Although the Affordable Care Act (ACA) made preventive healthcare free for most Americans, claims for these services nonetheless get denied for various reasons by insurance plans, leaving patients with unexpected bills or without access to important health screenings and other recommended preventive care.
A new study published in JAMA Network Open by a team of scientists, including a University of Massachusetts Amherst health services researcher, also shows that insurers are more likely to deny claims from racial and ethnic minorities, as well as other marginalized groups, for such preventive care as cancer, diabetes, cholesterol and depression screenings, as well as contraception administration and wellness visits.
In addition, when claims were denied, healthcare providers charged a higher amount for preventive services to disadvantaged groups, the study found.
"Preventive care provides a lot of value to patients and healthcare systems and population health overall," says co-author Michal Horný, assistant professor of health policy and management in the UMass Amherst School of Public Health and Health Sciences, who collaborated with lead author Alex Hoagland, a health economist at the University of Toronto, to examine claims from 2.5 million preventive care visits by 1.5 million patients between 2017 and 2020. "That's why the Affordable Care Act mandated health insurers to provide recommended preventive services to their beneficiaries at no cost. What we document is that there are inequities at the starting line."
For example, Asian, Hispanic and non-Hispanic Black patients were about twice as likely as non-Hispanic white patients to have claims denied, and low-income patients were 43% more likely than high-income patients to have their claims denied.

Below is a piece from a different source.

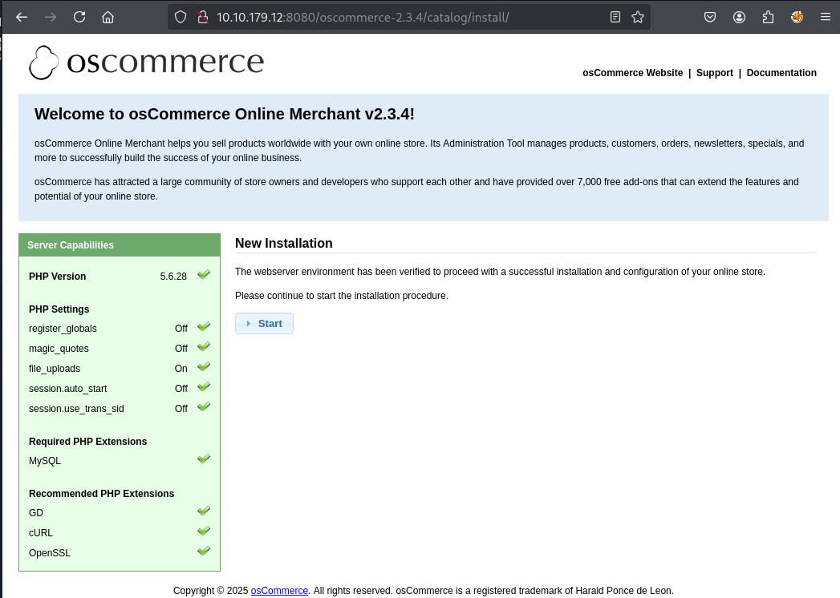Click the Start installation button

coord(264,324)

The inequitable pattern continued when researchers looked at the amount healthcare providers billed to patients for denied claims. For example, the median charge for a denied claim for patients with a household income of under $30,000 was $412, compared to a $354 median charge for patients with a household income of between $50,000 and $74,000 and a $365 charge for patients with an income over $100,000.

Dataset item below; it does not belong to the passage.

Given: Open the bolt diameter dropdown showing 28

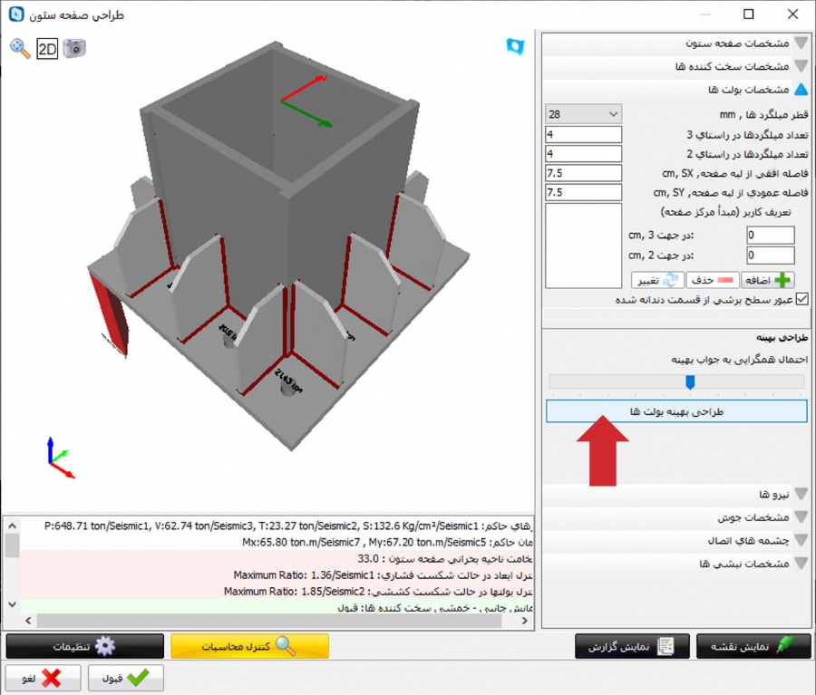Looking at the screenshot, I should click(583, 114).
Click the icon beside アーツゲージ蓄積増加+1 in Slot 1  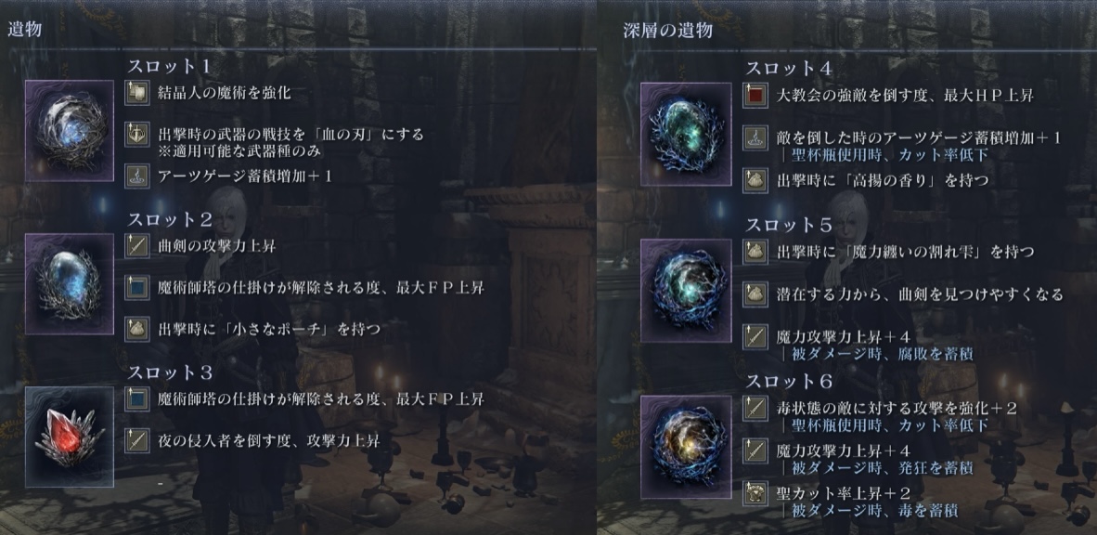137,176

Non-Hispanic white patients were charged less than any other ethnic group when preventive service claims were denied. "These findings suggest that experiences of patients seeking free preventive care differ on the basis of their demographics, leading to inequities in accessing basic preventive care," the paper concludes.
A second, related study published in the American Journal of Preventive Medicine
found that privately insured patients faced charges in 40% of preventive care visits that should have been fully covered for free. These unexpected out-of-pocket costs may deter patients from pursuing preventive care services in the future, Horný says.
For both studies, the team looked at national claims data for seven preventive services recommended by the U.S. Preventive Services Task Force, which triggers the ACA requirement for Marketplace insurance, as well as private health plans, to cover them fully, at no cost to the patient: wellness visits, contraception administration and screenings for breast cancer, colorectal cancer, cholesterol, depression and diabetes.
In addition, the researchers had access to demographic details of the patients. "It's a highly novel and innovative data set because it combines the richness of the claims data that span the entire nation, and also includes the demographic information which is typically lacking in these data sources," Horný says.
In the study about patients' shared expenses, the research team found the "likelihood and size of [out-of-pocket] costs for preventive care varied considerably by patient demographics; this may contribute to inequitable access to high-value care."
For example, lower-educated patients had 9.4% higher odds of incurring out-of-pocket costs than patients with college degrees. On the other hand, patients with a lower household income ($49,999 or less) had 10.7% lower odds of being charged than high-income patients. However, when incurring costs, lower educated patients paid $15 less than higher educated patients, and low-income patients paid $12 more than high-income patients.
"Some protections for individuals with lower incomes seem to be kicking in, so they do not get billed for preventive care as often as those with higher incomes," Horný says. He hypothesizes that lower income people incurred higher expenses when they are billed because of multiple cracks in a complex healthcare system.
Both studies highlight how the lack of both uniform coverage of preventive care by insurers and standardized billing practices for physicians contribute to inequitable access to preventive healthcare in the U.S., the researchers note.
"We want to prevent preventable diseases," Horný says. "It saves money down the road if we don't have to treat the diseases that could have been prevented in the first place. And the key reason is we want to have a healthy population."